Os profissionais das áreas de Segurança e Medicina do Trabalho têm sua missão facilitada, à medida que cada setor da empresa deve padronizar sua rotina de trabalho. Métodos, especificações, instruções ou outros documentos considerados importantes para a garantia da qualidade dos produtos e serviços precisam estar explicitados. Toda a documentação gerada na empresa deve ser controlada.

Com a implementação da ISO 9000, a tendência é o trabalho ficar tão organizado que as inspeções são reduzidas naturalmente. Os problemas (inclusive os riscos de acidentes e doenças) passam a ser identificados e corrigidos no próprio local ou setor de trabalho.
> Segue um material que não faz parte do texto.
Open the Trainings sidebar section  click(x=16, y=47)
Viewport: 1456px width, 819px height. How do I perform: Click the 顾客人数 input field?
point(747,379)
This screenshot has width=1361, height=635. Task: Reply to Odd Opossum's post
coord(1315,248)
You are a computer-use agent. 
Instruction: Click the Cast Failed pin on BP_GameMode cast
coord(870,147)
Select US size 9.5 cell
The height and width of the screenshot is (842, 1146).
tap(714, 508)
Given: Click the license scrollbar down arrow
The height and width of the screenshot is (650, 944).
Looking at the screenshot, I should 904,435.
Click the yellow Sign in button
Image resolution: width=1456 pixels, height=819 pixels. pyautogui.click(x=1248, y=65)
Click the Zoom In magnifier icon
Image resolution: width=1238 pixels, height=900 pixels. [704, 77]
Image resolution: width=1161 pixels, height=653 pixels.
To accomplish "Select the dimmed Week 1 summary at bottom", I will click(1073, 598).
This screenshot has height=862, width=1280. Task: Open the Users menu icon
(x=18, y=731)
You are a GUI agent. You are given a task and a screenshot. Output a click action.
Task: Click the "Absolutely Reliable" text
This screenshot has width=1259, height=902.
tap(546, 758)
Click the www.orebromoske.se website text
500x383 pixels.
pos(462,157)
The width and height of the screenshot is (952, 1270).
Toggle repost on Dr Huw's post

A prevenção é enfatizada e passa a ser desenvolvida de forma rotineira em toda a empresa (finalmente!).

O mapa da mina: Para que o processo de implantação da ISO 9000 atinja os resultados esperados, é necessário que sua empresa: comece/conheça o que e como ela está trabalhando; tenha a alta direção envolvida/comprometida/ciente dos conceitos; forme um comitê diretor (com autoridade); treine os dirigentes e funcionários; comunique a todos seus planos de certificação; desenvolva projetos de implementação; prepare questões de auto-avaliação; elabore um manual da qualidade/documentação; estabeleça um sistema de auditoria interna; implemente um sistema eficaz de ações corretivas; reveja resultados; efetue avaliações independentes.

Um teste para sua empresa: Se, repentinamente, todos os funcionários de sua organização fossem substituídos, os novos trabalhadores poderiam continuar fazendo o produto com a mesma qualidade de antes? Esta é a pergunta que todo o auditor da ISO faz.